WRITTEN EXERCISE:
Transcribe the following lines without any change, beginning at the line that contains "You are a GUI" and stopping after the line that contains "point(1439,165)".

INPUT DATA:
⟨

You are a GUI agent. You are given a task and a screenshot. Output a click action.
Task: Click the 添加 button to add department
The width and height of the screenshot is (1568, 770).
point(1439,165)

⟩
⟨

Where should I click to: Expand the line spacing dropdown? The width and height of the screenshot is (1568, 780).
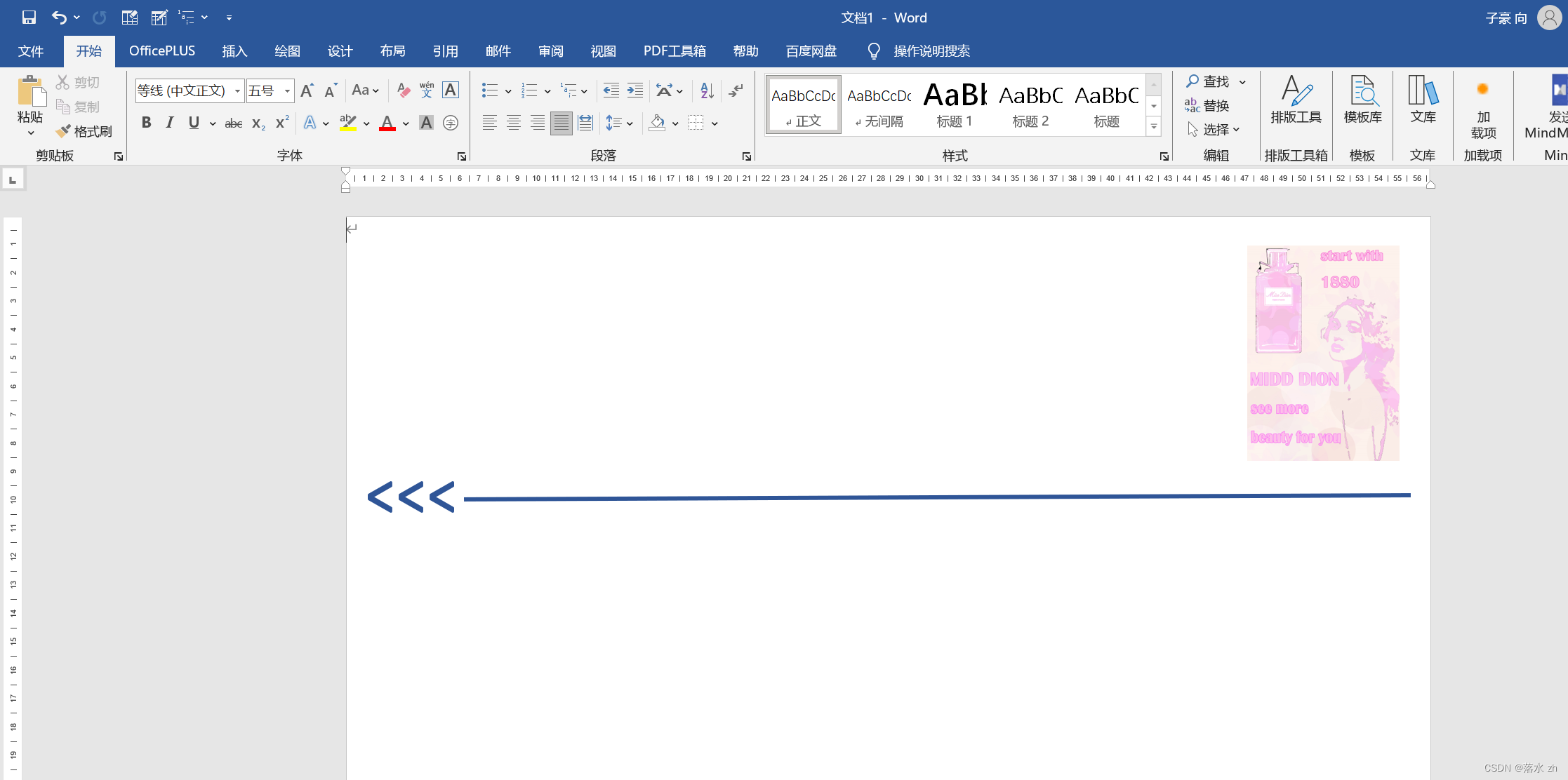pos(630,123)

⟩
⟨

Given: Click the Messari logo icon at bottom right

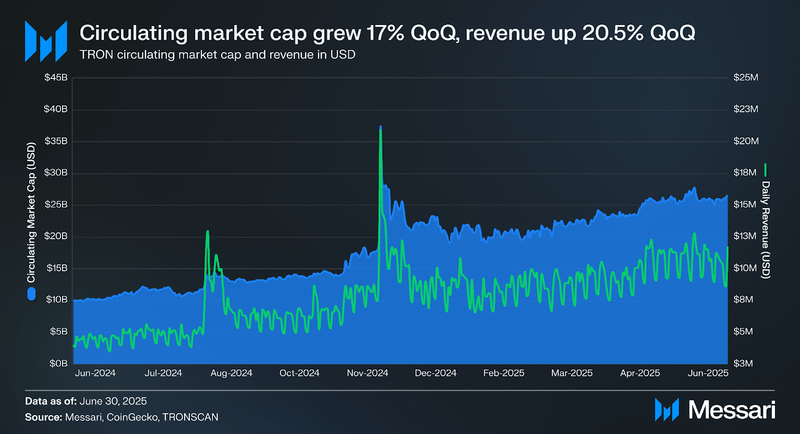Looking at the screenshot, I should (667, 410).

⟩

SOLUTION TO THE EXERCISE:
You are a GUI agent. You are given a task and a screenshot. Output a click action.
Task: Click the 添加 button to add department
The width and height of the screenshot is (1568, 770).
point(1439,165)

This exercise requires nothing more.